Extracted entries below:

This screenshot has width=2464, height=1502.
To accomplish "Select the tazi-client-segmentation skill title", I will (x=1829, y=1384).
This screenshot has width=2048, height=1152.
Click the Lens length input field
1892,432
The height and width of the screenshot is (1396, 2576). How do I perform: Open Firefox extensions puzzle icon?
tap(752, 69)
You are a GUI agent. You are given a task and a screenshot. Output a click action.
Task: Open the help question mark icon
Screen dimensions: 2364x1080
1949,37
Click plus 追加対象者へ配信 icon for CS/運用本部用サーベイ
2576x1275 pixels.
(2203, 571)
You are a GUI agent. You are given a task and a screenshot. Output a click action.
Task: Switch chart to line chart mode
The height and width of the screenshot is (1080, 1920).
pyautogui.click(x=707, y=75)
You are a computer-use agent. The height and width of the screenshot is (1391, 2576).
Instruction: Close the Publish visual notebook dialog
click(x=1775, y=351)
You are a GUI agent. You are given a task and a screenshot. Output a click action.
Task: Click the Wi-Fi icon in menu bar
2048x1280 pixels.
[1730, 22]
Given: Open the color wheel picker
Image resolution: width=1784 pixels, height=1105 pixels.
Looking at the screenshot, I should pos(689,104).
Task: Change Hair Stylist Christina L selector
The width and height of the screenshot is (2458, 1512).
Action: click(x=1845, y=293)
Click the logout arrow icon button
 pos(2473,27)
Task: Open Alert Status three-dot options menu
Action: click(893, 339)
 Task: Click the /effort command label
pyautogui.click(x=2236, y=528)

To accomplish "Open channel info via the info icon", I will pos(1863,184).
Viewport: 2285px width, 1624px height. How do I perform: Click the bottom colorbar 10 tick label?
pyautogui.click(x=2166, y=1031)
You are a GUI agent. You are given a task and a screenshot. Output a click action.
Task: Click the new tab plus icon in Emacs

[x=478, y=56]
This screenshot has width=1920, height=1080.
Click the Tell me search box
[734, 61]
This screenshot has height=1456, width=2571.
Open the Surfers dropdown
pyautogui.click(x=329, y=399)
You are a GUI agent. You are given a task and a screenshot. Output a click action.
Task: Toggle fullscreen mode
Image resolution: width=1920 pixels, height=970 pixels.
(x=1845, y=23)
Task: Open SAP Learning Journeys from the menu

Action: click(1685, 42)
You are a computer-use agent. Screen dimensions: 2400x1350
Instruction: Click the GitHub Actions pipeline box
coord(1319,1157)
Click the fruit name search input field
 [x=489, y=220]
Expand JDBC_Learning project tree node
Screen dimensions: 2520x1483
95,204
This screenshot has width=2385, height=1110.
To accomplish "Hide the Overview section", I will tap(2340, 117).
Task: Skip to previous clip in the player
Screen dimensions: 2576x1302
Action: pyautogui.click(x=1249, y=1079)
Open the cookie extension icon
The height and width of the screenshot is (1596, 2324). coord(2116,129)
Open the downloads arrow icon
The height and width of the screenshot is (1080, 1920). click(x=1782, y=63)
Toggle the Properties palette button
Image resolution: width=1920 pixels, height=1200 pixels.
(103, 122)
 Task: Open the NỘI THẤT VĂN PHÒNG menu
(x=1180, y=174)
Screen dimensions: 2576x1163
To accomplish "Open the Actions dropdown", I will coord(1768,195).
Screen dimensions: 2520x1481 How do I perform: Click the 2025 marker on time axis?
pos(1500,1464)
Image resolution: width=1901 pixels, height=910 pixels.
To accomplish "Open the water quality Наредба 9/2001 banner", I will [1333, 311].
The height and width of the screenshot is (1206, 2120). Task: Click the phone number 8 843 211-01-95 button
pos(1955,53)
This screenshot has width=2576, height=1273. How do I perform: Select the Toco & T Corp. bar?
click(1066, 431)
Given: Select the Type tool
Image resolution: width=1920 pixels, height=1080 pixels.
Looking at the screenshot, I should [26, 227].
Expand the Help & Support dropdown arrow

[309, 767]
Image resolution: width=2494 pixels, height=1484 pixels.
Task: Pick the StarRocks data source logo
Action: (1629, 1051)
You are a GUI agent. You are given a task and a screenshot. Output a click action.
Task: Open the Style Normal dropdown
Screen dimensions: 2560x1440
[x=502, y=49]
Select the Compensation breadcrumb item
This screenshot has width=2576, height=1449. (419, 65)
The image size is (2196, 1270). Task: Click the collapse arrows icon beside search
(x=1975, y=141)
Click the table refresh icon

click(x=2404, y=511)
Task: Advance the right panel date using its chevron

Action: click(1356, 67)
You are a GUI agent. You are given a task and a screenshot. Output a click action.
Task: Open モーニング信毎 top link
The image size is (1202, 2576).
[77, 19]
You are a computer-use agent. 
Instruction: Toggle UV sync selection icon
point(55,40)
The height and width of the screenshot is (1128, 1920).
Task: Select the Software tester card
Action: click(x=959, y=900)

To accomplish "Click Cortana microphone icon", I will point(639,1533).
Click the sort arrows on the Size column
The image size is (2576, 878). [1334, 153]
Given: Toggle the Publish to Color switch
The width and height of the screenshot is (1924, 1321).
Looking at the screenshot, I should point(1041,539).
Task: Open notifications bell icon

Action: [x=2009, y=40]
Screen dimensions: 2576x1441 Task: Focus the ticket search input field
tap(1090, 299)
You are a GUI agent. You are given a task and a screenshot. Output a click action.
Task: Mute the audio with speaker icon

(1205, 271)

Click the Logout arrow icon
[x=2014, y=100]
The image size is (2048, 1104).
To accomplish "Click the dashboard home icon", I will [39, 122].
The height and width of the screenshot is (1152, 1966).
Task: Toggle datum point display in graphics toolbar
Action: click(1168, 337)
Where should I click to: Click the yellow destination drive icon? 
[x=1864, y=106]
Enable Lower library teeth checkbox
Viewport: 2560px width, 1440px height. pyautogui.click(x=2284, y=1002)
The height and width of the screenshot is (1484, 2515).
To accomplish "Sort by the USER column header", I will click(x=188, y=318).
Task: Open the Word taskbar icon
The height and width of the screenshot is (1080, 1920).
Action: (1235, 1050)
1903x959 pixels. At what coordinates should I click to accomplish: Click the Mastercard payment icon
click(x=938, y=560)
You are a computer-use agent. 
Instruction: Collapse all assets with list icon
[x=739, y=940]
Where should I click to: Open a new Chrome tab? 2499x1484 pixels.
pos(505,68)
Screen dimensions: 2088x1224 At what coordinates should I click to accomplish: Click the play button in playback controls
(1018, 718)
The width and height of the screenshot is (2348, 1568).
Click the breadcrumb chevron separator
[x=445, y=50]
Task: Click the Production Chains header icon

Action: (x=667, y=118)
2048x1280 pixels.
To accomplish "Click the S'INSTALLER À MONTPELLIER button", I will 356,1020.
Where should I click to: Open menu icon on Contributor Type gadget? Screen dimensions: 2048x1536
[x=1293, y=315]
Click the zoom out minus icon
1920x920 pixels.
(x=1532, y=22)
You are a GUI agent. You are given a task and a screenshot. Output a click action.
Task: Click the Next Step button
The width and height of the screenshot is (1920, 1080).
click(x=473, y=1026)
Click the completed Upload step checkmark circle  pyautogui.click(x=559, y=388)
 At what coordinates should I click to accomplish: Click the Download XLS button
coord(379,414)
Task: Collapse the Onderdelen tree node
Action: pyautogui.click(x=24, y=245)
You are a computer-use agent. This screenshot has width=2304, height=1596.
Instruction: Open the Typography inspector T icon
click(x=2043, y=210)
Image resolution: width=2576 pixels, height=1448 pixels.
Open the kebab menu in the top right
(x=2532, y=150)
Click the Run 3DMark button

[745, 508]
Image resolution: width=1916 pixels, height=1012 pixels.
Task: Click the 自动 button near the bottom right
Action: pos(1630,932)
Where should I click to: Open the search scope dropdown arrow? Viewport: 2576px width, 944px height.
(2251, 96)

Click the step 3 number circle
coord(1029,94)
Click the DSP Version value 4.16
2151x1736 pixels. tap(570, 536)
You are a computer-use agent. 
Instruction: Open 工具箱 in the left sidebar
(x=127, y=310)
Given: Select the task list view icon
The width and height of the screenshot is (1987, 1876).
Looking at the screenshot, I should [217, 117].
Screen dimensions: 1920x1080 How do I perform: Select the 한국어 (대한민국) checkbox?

End of Extracted entries.

=== Task description ===
Reproduce each line of the records in which the string "mode" appears.

=== Reply ===
Task: Switch chart to line chart mode
Task: Toggle fullscreen mode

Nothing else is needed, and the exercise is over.